--- Begin Text shown ---
So much for the golden haze of summer.  It’s been below freezing here for almost a week.  That’s not a complaint, because we’re cozy inside, but I feel badly for the creatures living outdoors.

A couple of winters ago C & I started hanging a suet log.  The birds love it!

They also clean it out fairly quickly – –  which means one of us must refill it.  We’re pretty good at that, but not perfect.  😦

goldenrod gone to seed
photo by SVSeekins

This autumn I decided to make a change in garden maintenance that would help out the birds just a little more.  I chose to NOT cut back some of the perennials when their bloom finished. I reckon the seed heads might come in handy when the suet log is empty.

Goldenrod has really funky looking seed heads. This perennial is native to North America, so I figure the birds have learned to make use of it over the centuries just as the First Peoples did.

lychnis in bloom
photo by SVSeekins

And if the birds don’t eat these seeds, perhaps they’ll use the fluff to insulate their nests?
--- End Text shown ---
--- Begin Record set ---
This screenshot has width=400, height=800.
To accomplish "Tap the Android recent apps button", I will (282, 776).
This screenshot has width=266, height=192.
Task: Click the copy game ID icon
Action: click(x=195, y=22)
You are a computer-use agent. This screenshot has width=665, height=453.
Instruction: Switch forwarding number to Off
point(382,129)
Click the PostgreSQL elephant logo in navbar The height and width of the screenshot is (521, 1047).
--- End Record set ---
--- Begin Record set ---
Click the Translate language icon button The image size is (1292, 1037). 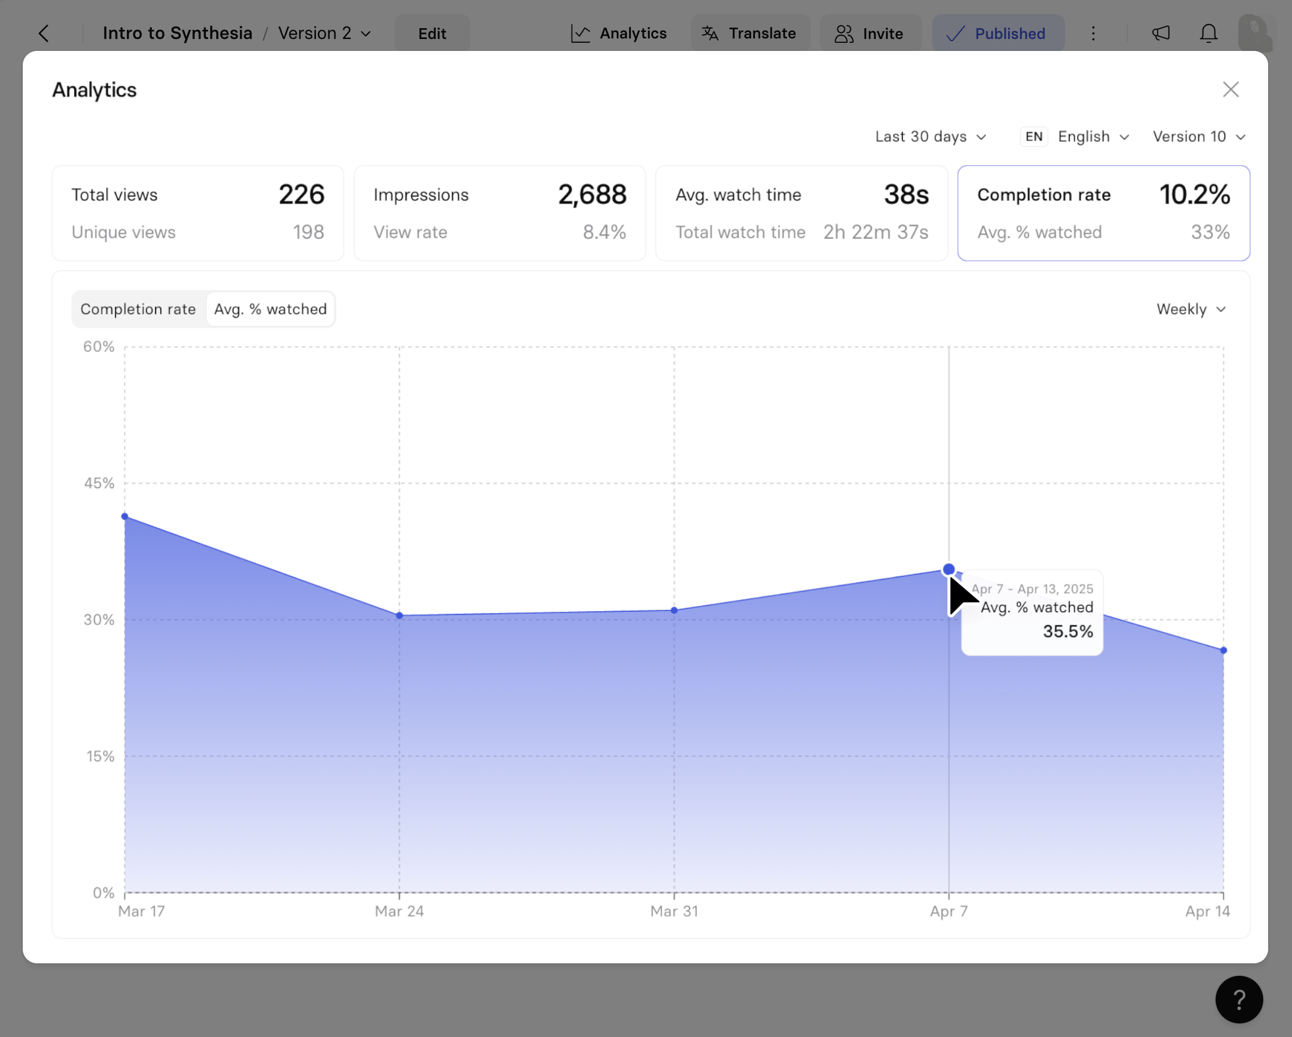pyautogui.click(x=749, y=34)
--- End Record set ---
## [Task requirements]
1. Echo the rows from the line with "This screenshot has width=400, height=800." to the line with "Click the PostgreSQL", inclusive.
2. Carry on the text about leaving seed heads for the birds, starting after its last sentence.
The rows have no connection to the text about feeding birds in winter.

## [Task results]
1.
This screenshot has width=400, height=800.
To accomplish "Tap the Android recent apps button", I will (282, 776).
This screenshot has width=266, height=192.
Task: Click the copy game ID icon
Action: click(x=195, y=22)
You are a computer-use agent. This screenshot has width=665, height=453.
Instruction: Switch forwarding number to Off
point(382,129)
Click the PostgreSQL elephant logo in navbar The height and width of the screenshot is (521, 1047).

2.
ernest fenceline in november
photo by SVSeekins`

Lychnis is another with great summer blooms & and an abundance of winter seed.  This patch along the fenceline is left standing in hopes it’ll be useful for the birds too.

Happily I’m not worried about those seed heads foretelling a full future for weeding.  We mulch the garden beds quite heavily, which (aside from keeping roots warm) has the added benefit of slowing down scattered seeds turning into unwanted plants.  

But hopefully the seeds will all be eaten before my pruning hand become so itchy that I just HAVE TO cut the plants back for tidiness sake. (I have good intentions, but I also know my nature.)

Even as we speak the crocosmia & the hardy fuchsia are dying back & will soon be luring me outside to tidy up.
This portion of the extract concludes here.